Stems in -υ, genitive -υ-ος, form the dative in -υι (a diphthong which in later Greek can only occur before a vowel).
πληθυῖ (Il. 22.458)
νέκυι
ὀρχηστυῖ
ὀϊζυῖ
ἰξυῖ
θρήνυι
But δρῦ-ς, σῦ-ς form the disyllables δρυ-ΐ, συ-ΐ.
It is possible, however, that the datives in -ῑ are instrumental forms, and similarly that the datives in -υι have taken the place of instrumentals in -ῡ. For the Vedic and Zend instrumental in -ῑ, -ῡ see Osthoff, d. 7. ii. 139.
Sanskrit nouns in -an and -as sometimes form the locative from the stem without any case ending (Whitney, 425, c). Traces of this are to be found in Greek in the form αἱέν (cp. αἰεί), and the infinitive in -μεν and -εω (§ 85).

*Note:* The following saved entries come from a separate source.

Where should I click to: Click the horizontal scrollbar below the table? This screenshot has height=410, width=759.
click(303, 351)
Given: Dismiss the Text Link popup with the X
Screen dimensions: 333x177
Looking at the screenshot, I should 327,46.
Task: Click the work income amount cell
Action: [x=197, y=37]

Stems in -ο sometimes form a locative in -οι, as well as the true dative in -ῳ, e.g. οἴκο-ι. So χαμα-ί and perhaps πάλα-ι. Cp. the adverbial ending -ει (§ 110).
Pronominal stems in -ε form -οι; ἐμοί (enclitic μοι, σοί (encl. τοι), ἑοῖ and οἶ. For σοί there is another form τείν (Il. 11.201): so in Doric we find ἐμίν and ἑΐν, ἵν.
99*. Plural. Several stems in -ο which are masculine (or feminine) in the singular form a neuter plural.
κέλευθος
plural κέλευθοι and more commonly κέλευθα
μηρός
plural μηροί and μῆρα
κύκλος
plural κύκλοι and κύκλα
ἰός
plural ἰοί and ἰά
Τάρταρος
plural Τάρταρα (Hes.).
There is probably a slight change of meaning, the neuter expressing vague mass or quantity rather than plurality: cp. δρυμά thicket, and post-Homeric δεσμά, θεσμά, σῖτα, Latin loca, joca. Thus κέλευθὰ means a group of paths, and could not be used (e. g.) in such a passage as
Il. 10.66 πολλαὶ γὰρ ἀνὰ στρατόν εἰσι κέλευθοι
So κύκλα of a set of wheels, Τάρταρα of one place so called, etc.
Note— To the examples of metaplastic neuter plural used with collective meaning add ἕσπερα evening time (Od. 17.191), νεῦρα sinews (used in Il. 16.316 of one bowstring), πλευρά side (Il. 4.468), παρειά cheeks (neuter plural in Il. 22.491 according to Aristarchus). It may be suspected that ἐμετμά oars belongs to this group, since the singular in later Greek is always ἐρετμός, and a neuter ἐρετμόν (Od.), for which we can read εὐήρε’ ἐρετμόν.